My experience confirms the value of defining commercial strategy both from the top down and the bottom up. The top-down part should involve specifying what success should look like, what the key choices are, and what the rules are, as discussed above. This information is then passed on to cross-functional “commercial squads”: small teams with end-to-end responsibilities, capable of designing and carrying out business exploration. The role of the commercial squads is to determine how to implement the top-down instructions in terms of operations.
This top-down, bottom-up process can be repeated: Guidelines come down from the top, ideas are passed back up from the bottom, more guidance comes down from the top, and detailed actions go up from the bottom. Usually, an external team will need to model this two-way process for the company, but with a little practice, organizations soon become experts in doing it for themselves.
Where can we build commercial squads?
Up to now, most organizations have responded to the challenges of the pandemic by trying to improve their efficiency, optimizing wherever possible. I believe that a better ploy is to become a dynamic, adaptable organization.
Businesses need to spot any barriers to adaptability within their organization and act swiftly to remove them. They should remember that the design of their organization has more impact on their performance than the quality of its individual parts. Of course, having the right skills in the right place still matters, but the interactions between different individual nodes are significantly more important than the nodes themselves.
The dynamic, cross-functional commercial squads I mentioned above can form a key element in what makes an organization adaptable. Using commercial squads is preferable to sticking with traditional, rigidly structured, separate commercial units — sales, pricing, distribution, promotion, and so on — each with its own budget target. The squads should have shared business goals, such as increasing gross profits or the firm’s share of specific segments.
Most organizations are surprised to find that improving performance is more of a design challenge than a challenge with the skills of individual employees. That may even come as something of a relief to companies that feel they’re losing the war for talent (although it should not be an excuse for them to let up on that battlefront, either).
At this point, CEOs may be feeling somewhat overwhelmed. How many fronts do we have to fight on at once? After all the shifts we made in response to Covid-19, are you now seriously asking us to implement yet more changes in order to return to growth?

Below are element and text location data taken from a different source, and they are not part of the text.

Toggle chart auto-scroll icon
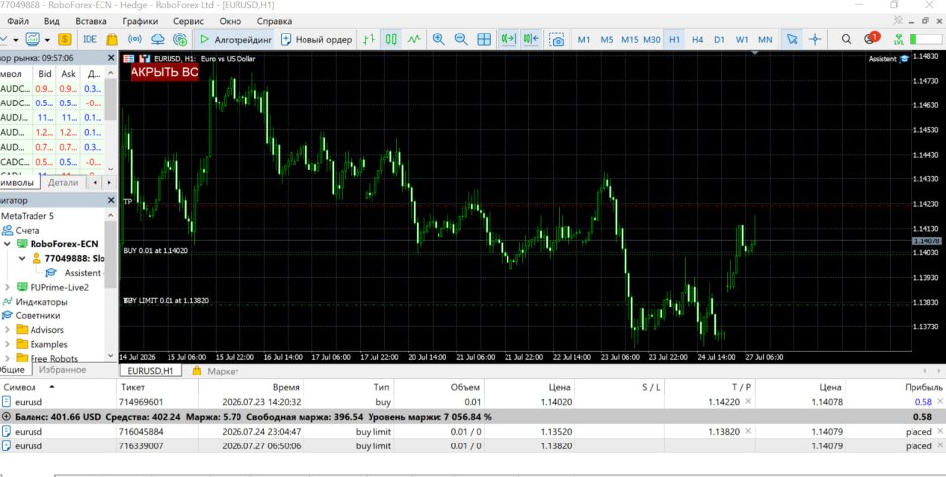 click(x=508, y=39)
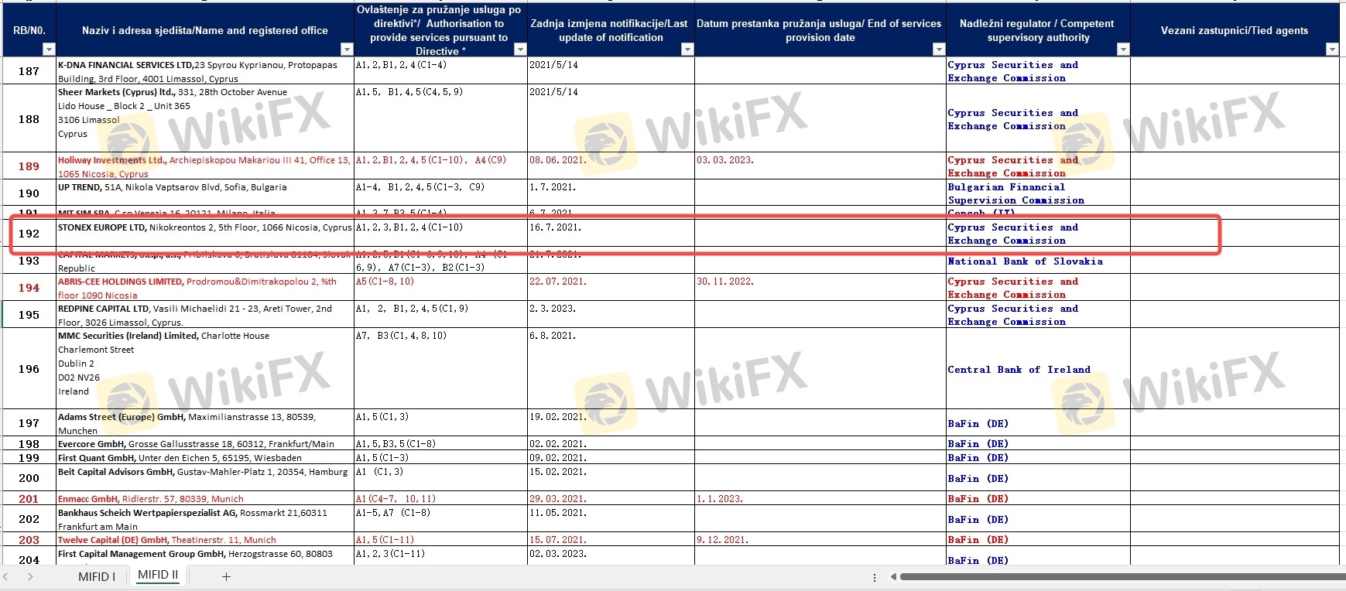Click the horizontal scrollbar thumb
The height and width of the screenshot is (591, 1346).
(1122, 576)
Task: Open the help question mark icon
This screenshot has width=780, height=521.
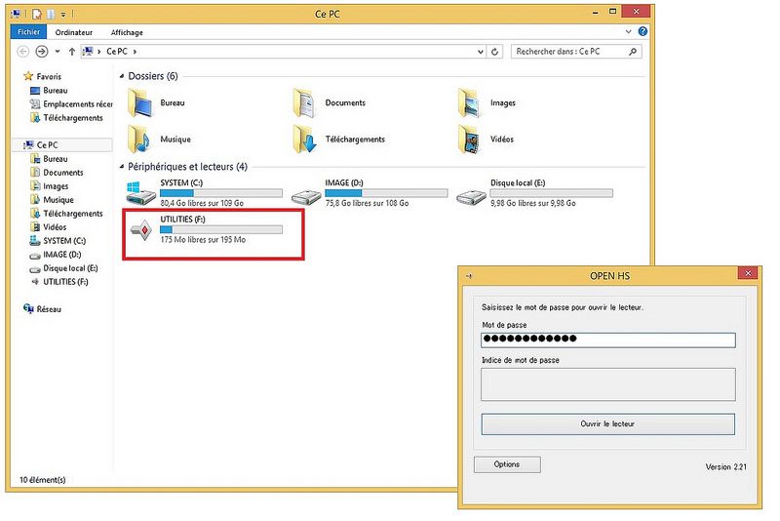Action: pos(643,31)

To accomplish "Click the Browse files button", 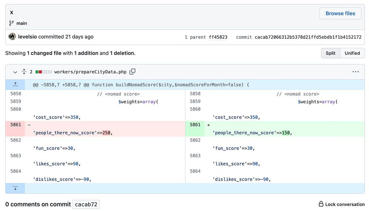I will click(x=340, y=13).
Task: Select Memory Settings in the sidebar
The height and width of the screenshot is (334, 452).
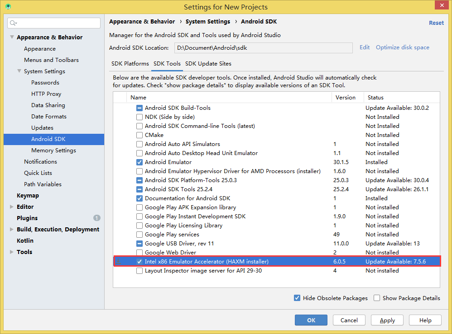Action: click(53, 151)

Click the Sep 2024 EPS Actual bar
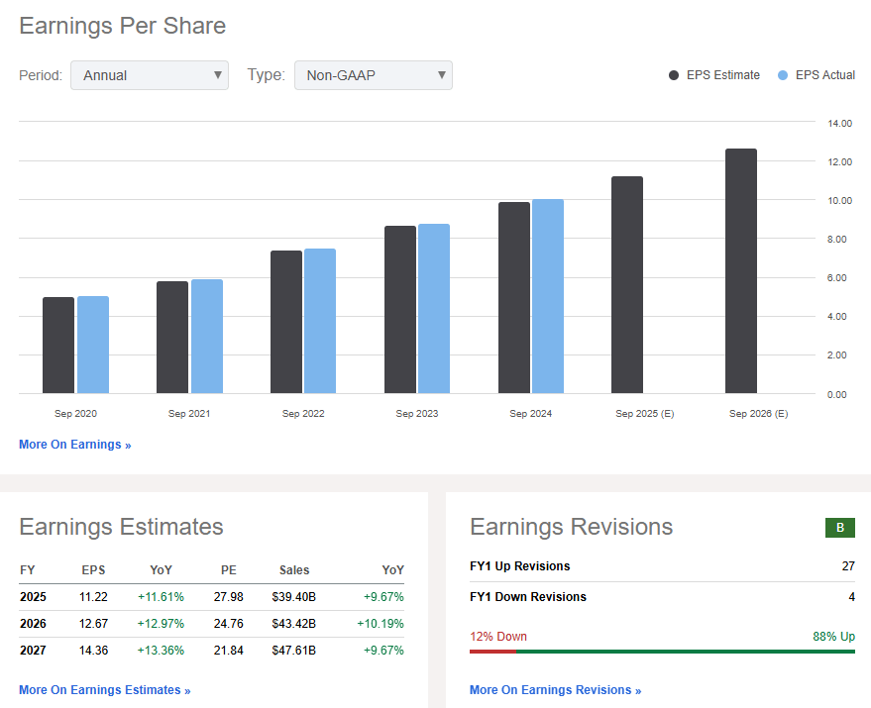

Again, I believe that the answer lies in the ability to adapt. This needs to be written into the company’s DNA. And that places an even greater focus on the role of leadership, as reshaping an organization’s culture or mindset is the work of its leaders. This is particularly true of network structures, as opposed to hierarchies: Rather than relying on their power and position, leaders in network-based organizations need to propagate the new culture of adaptability by modeling it in their own day-to-day interactions and decisions.
To go back to where we started from: Re-thinking and re-gearing will put you in the best possible position to re-grow. The good news is that in these times of limited resources, the big bets aren’t necessarily the best bets. Having the right mindset anchored in your organization and the right structures and networks to back it up is a surer way to not only survive tomorrow’s challenges, but to prosper. The five questions above can help you identify where you need to take action and ensure that you rise to the challenges of the new normal.